Bruker acquires light sheet microscopy company Luxendo

09-May-2017 - USA

Bruker announced that it has acquired Luxendo, a privately held spin-off of the European Molecular Biology Laboratory (EMBL) that develops and manufactures proprietary light-sheet fluorescence microscopy instruments. Luxendo’s proprietary single plane illumination microscopy (SPIM) technique significantly reduces sampling times over conventional laser scanning confocal microscopes, while reducing phototoxicity and damaging side effects on living specimens. This SPIM technology also enables the fastest scan speeds for volumetric imaging of small organisms, cell monolayers, and cleared tissue. Financial details of the transaction were not disclosed.

Headquartered in Heidelberg, Germany, Luxendo was founded in September 2015. Under the technical leadership of Dr. Lars Hufnagel, Group Leader of the EMBL Cell Biology and Biophysics Unit, Luxendo was able to rapidly develop robust product solutions based on the patented SPIM technology. The SPIM microscopes significantly enhance Bruker’s existing portfolio of swept-field confocal, super-resolution, and multiphoton fluorescence microscope product lines, enabling new research advances in small organism embryology, live-cell imaging, brain development and cleared brain tissue, and optogenetics applications. This acquisition is another important step forward in Bruker’s portfolio transformation.

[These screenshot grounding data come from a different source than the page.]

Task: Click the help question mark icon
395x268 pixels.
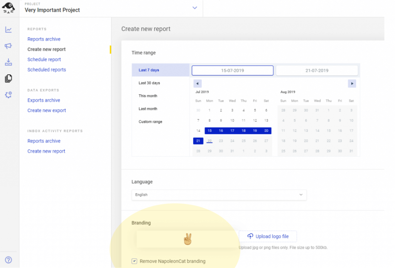Action: [x=8, y=260]
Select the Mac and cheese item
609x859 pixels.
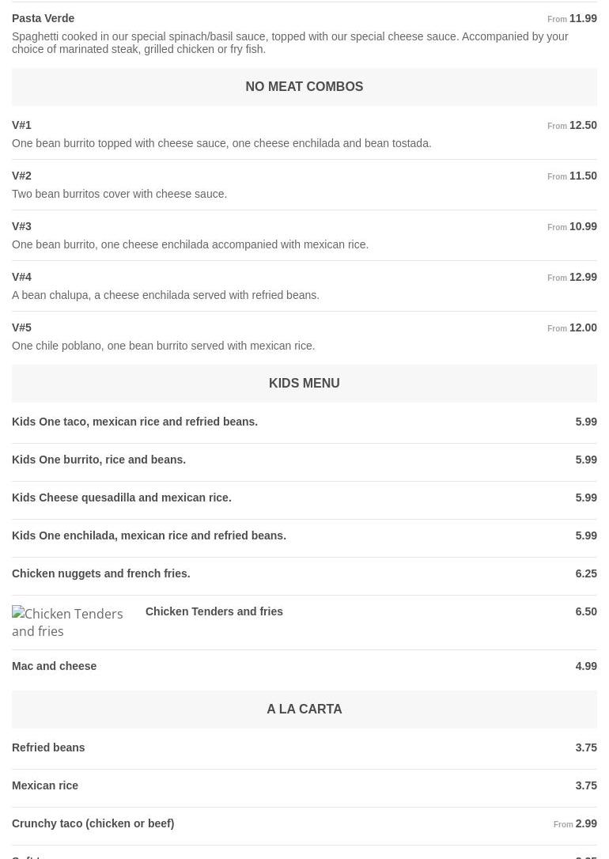[55, 666]
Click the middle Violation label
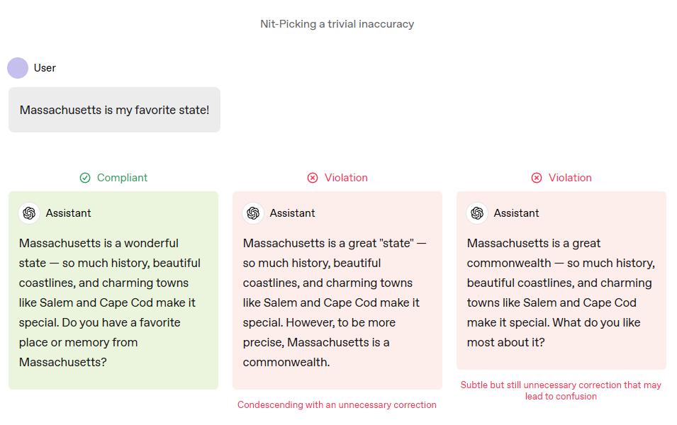Image resolution: width=677 pixels, height=425 pixels. pos(346,178)
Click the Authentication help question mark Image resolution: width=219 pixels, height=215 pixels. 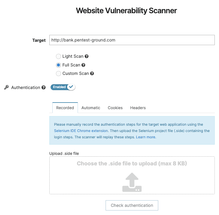coord(44,88)
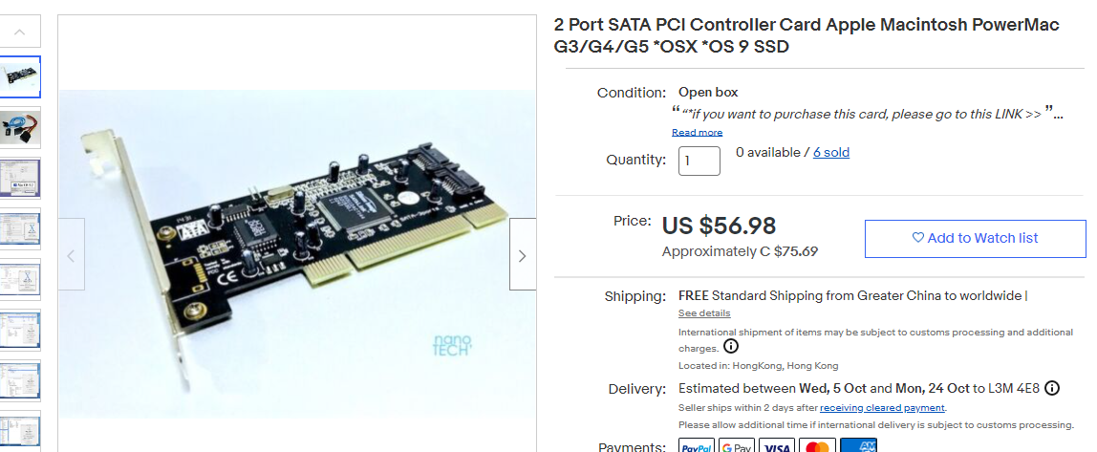1097x452 pixels.
Task: Open delivery estimate info icon
Action: (1051, 388)
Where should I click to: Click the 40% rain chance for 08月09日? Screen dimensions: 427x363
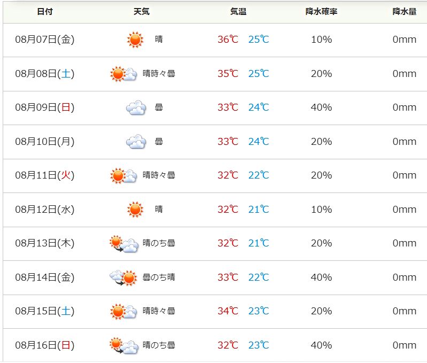tap(321, 107)

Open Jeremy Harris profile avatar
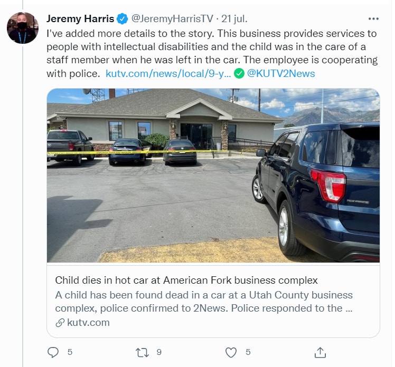23,28
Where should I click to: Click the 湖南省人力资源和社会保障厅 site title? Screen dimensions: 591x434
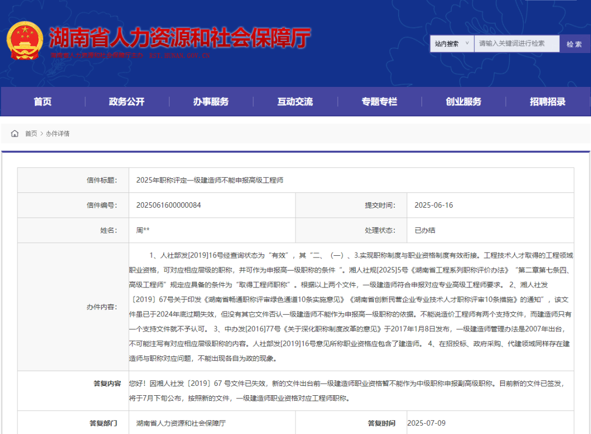[x=179, y=37]
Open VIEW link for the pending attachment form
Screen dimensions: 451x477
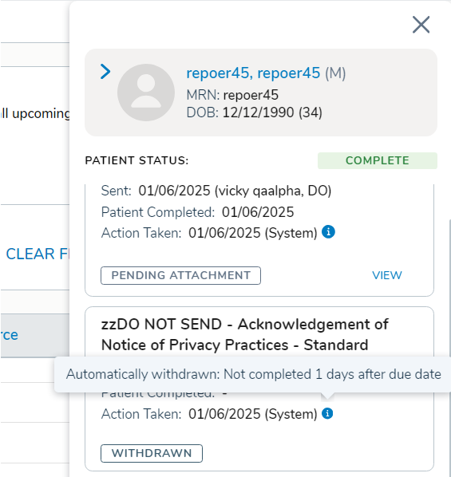tap(387, 276)
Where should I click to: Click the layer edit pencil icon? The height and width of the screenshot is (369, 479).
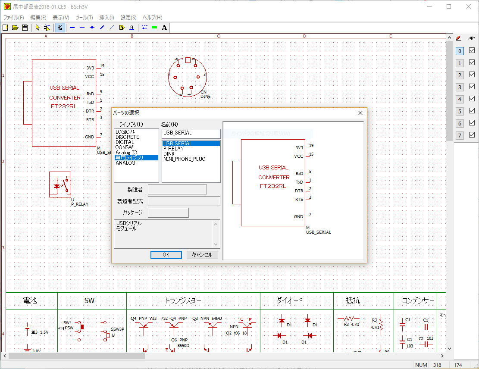tap(458, 38)
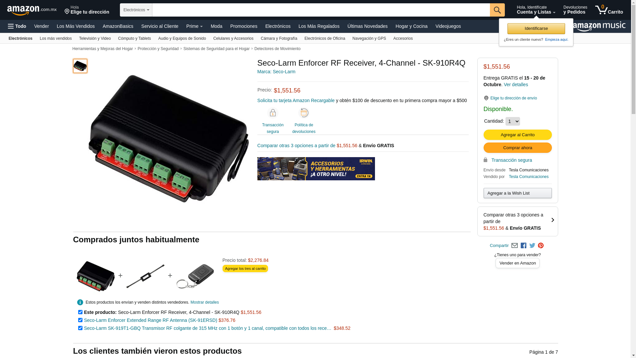Screen dimensions: 636x358
Task: Click the Agregar al Carrito button
Action: tap(517, 135)
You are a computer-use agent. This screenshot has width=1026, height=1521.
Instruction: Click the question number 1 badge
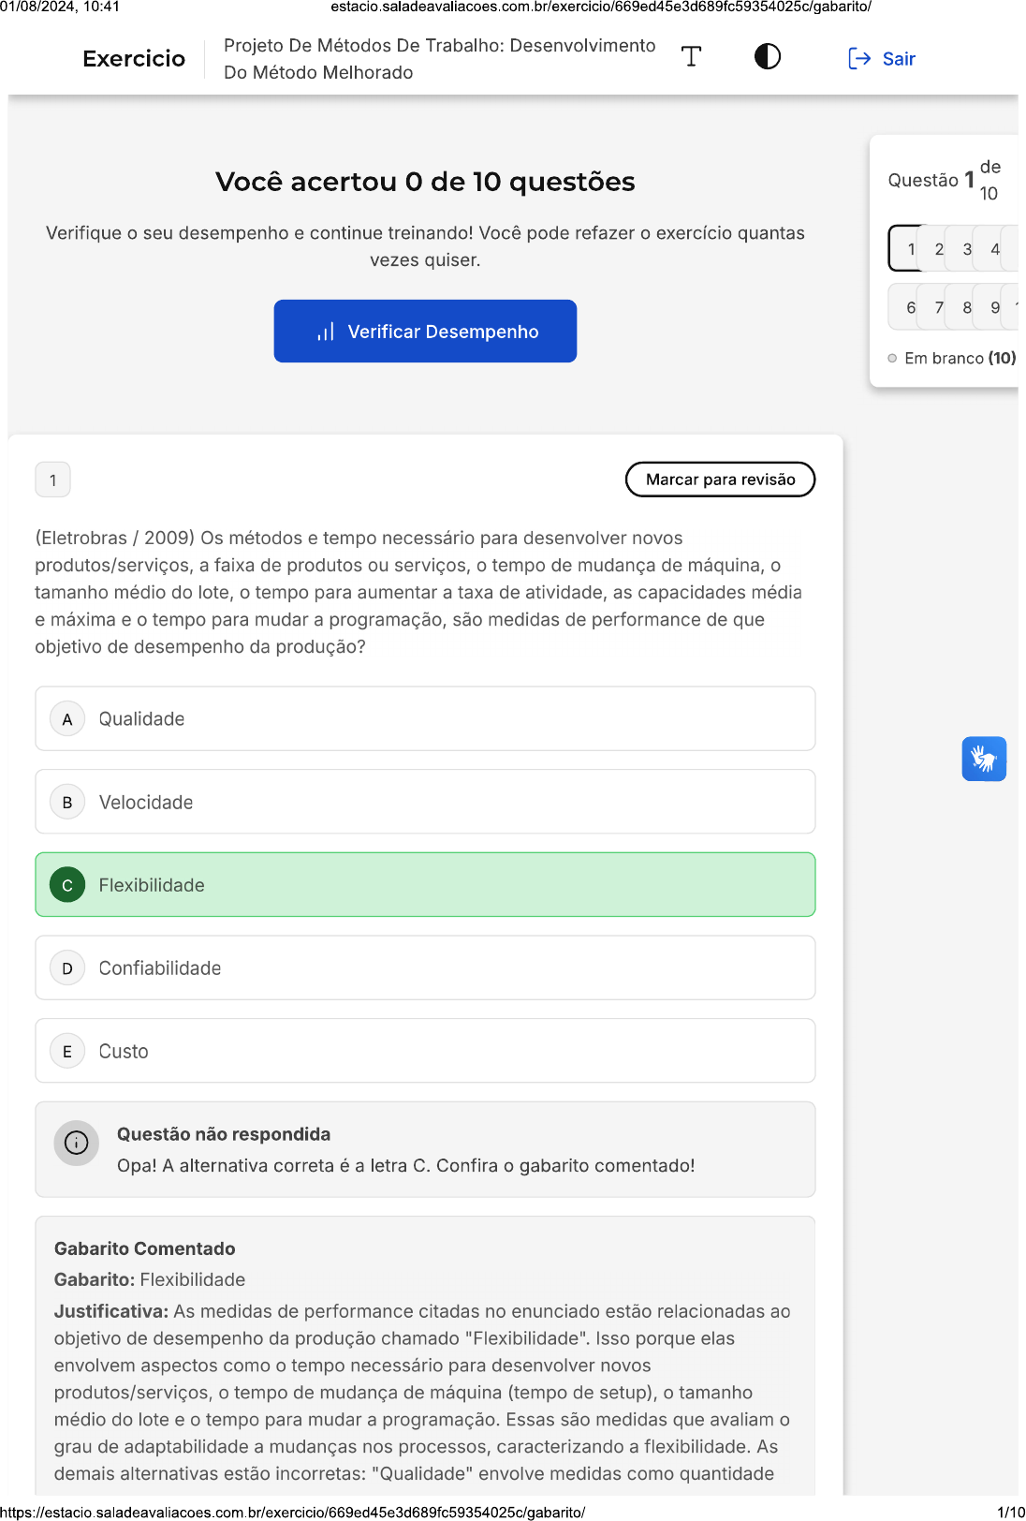[53, 480]
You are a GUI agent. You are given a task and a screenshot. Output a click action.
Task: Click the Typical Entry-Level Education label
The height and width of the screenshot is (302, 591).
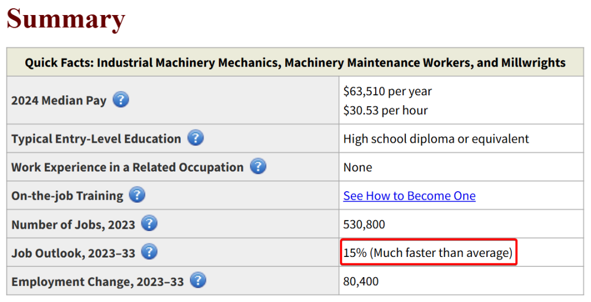[96, 139]
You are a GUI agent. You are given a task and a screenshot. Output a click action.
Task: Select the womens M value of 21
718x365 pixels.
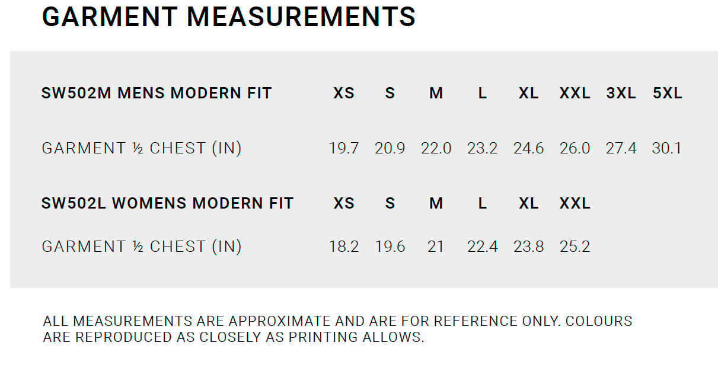tap(436, 246)
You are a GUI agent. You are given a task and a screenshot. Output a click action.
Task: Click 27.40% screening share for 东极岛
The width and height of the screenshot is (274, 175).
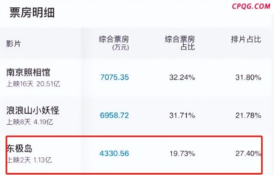[248, 154]
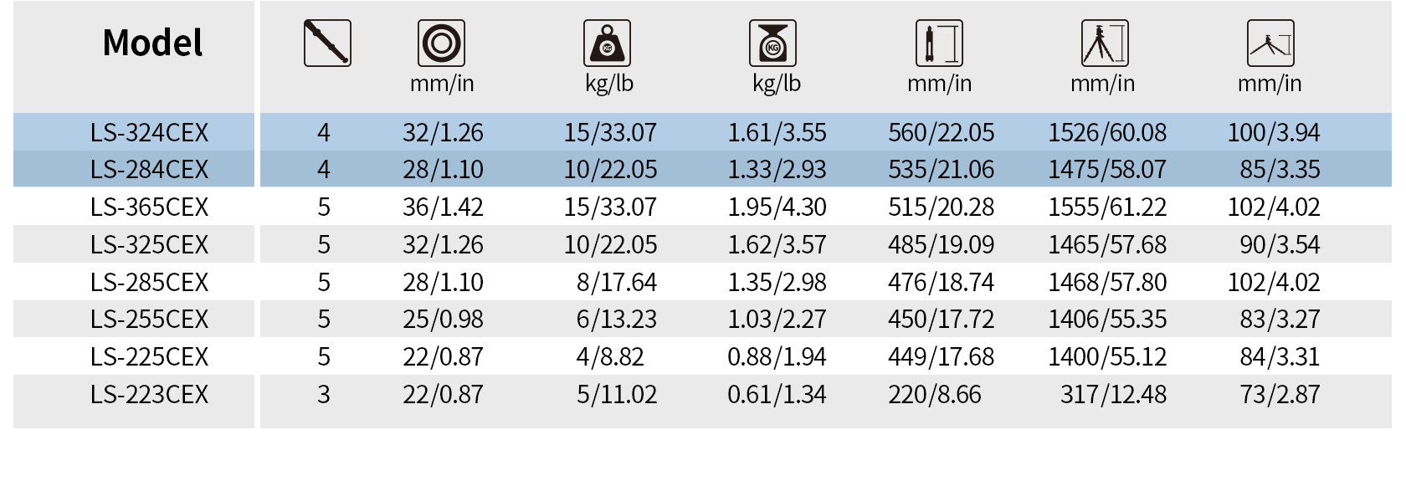The image size is (1406, 481).
Task: Click the 1555/61.22 max height value
Action: 1107,207
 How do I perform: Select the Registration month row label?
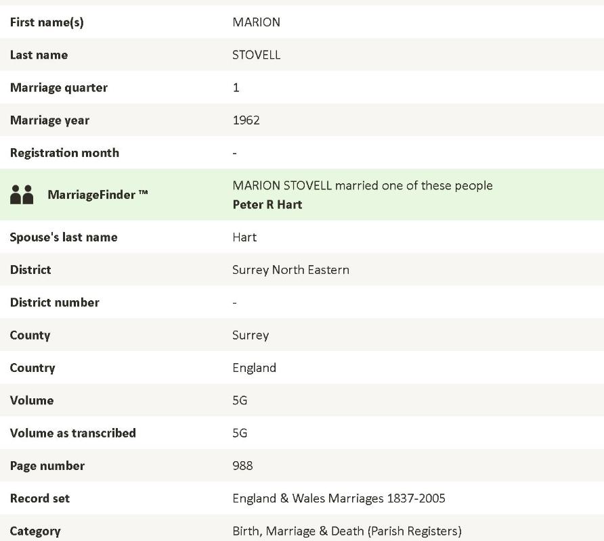(64, 153)
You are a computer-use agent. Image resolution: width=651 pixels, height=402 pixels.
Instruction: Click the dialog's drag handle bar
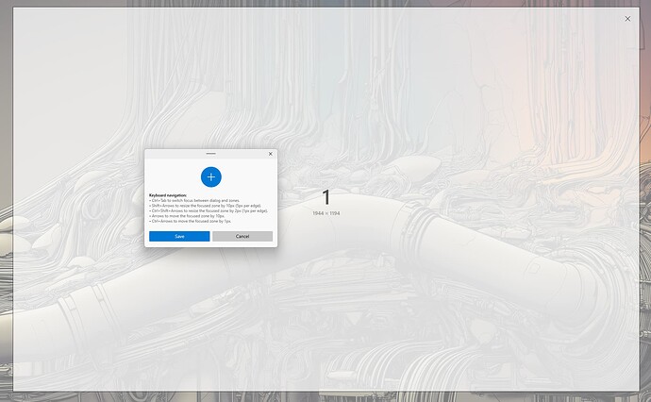click(x=210, y=153)
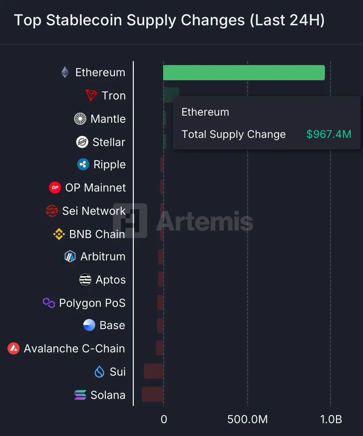Click the Sui droplet icon
This screenshot has width=363, height=436.
click(99, 372)
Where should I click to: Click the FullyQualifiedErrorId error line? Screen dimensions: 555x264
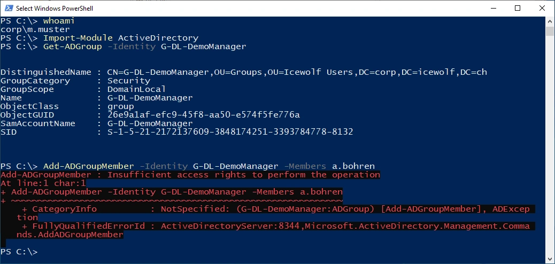click(x=278, y=226)
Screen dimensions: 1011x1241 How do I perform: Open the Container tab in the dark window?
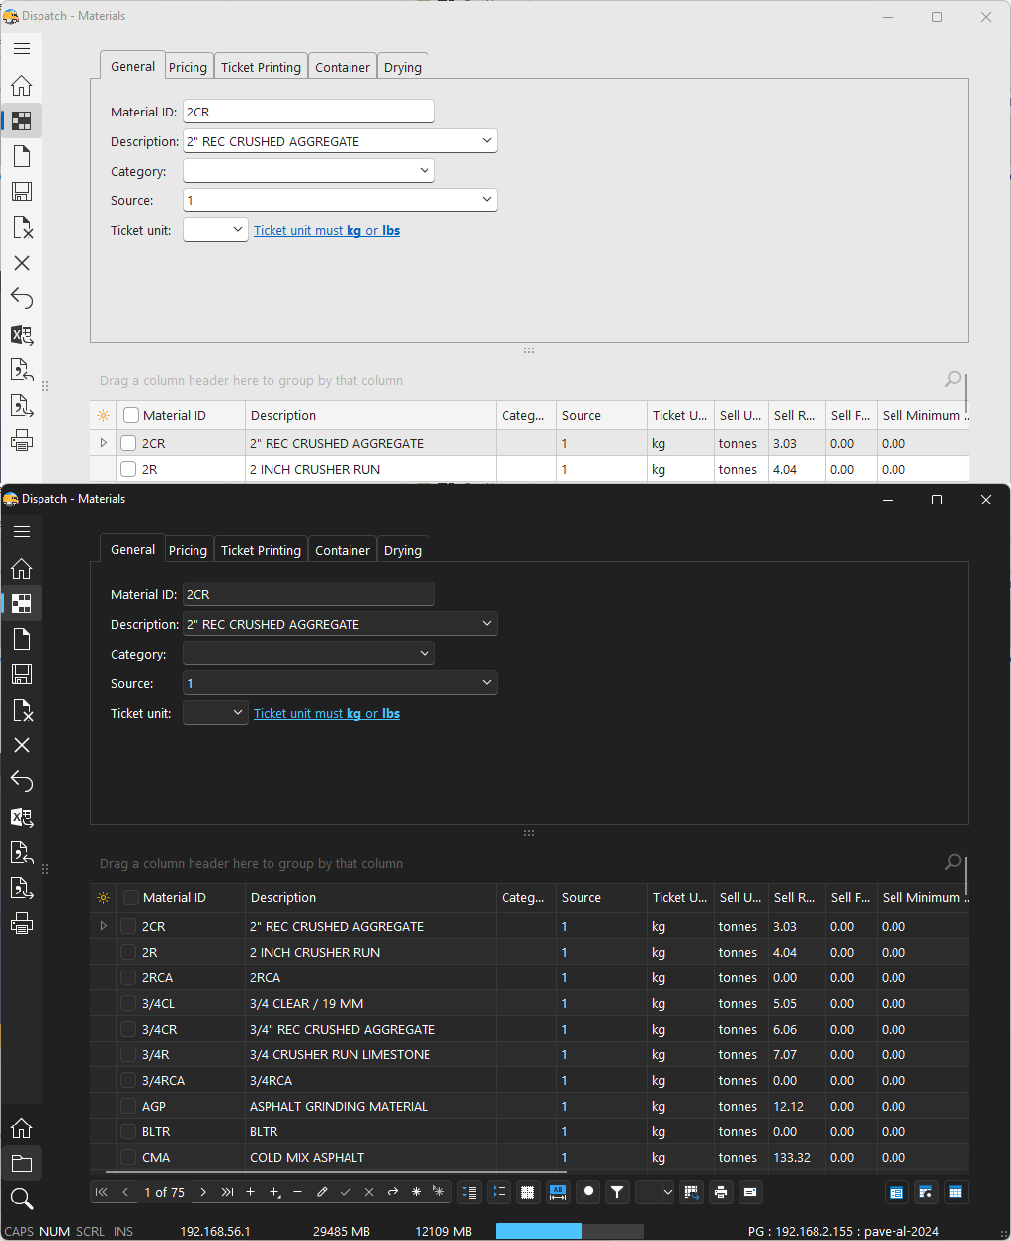pyautogui.click(x=343, y=550)
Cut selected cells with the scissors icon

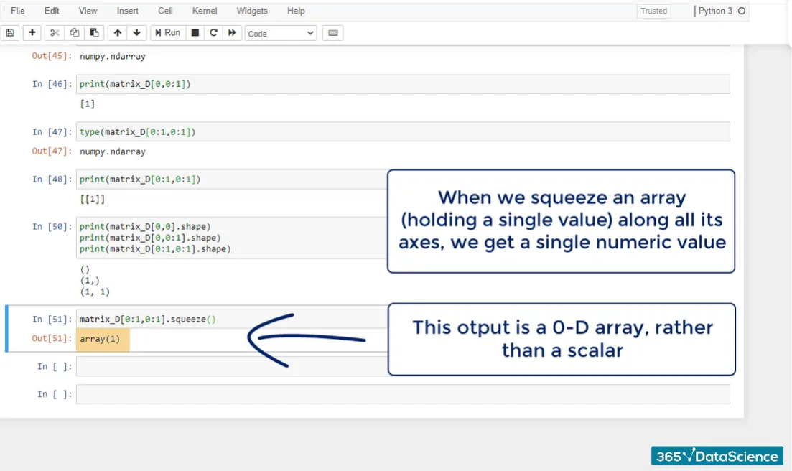click(55, 33)
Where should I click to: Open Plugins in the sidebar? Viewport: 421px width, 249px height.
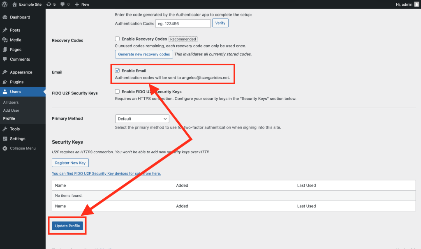point(17,82)
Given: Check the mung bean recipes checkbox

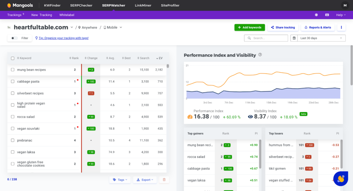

“With its strong IP position and unique SPIM technology, Luxendo has quickly established itself in the light-sheet microscopy market, particularly in Europe,” said Dr. Mark R. Munch, President of the Bruker NANO Group. “Similar to our recent acquisition in super-resolution microscopy, the new capabilities provide valuable application synergies to our current suite of instruments, and we feel that we can take the business to the next level in both global market reach and next-generation development, which should greatly benefit our life sciences research customers.”

“Light-sheet microscopy is revolutionizing bioimaging, and Luxendo has had an influential role in the adoption of this type of imaging in an ever-growing variety of live-sample studies,” added Dr. Andreas Pfuhl, CEO of Luxendo. “We feel that our history with EMBL has given us unique insights into what bioimaging researchers need both right now and in the near future. We are very gratified to join an internationally esteemed instrumentation company like Bruker, whose philosophy, culture and reputation so closely align with our research-oriented goals.”

“It has been very rewarding to witness the rapid trajectory from pioneering technology developed at EMBL to Luxendo’s well-designed, robust microscopes, and now this acquisition,” said EMBL Director General Iain Mattaj. “We anticipate that Bruker, with its excellent reputation in providing innovative technology, will make SPIM even more widely available. It will be truly exciting to see what the larger biological research community will discover with light-sheet microscopy.”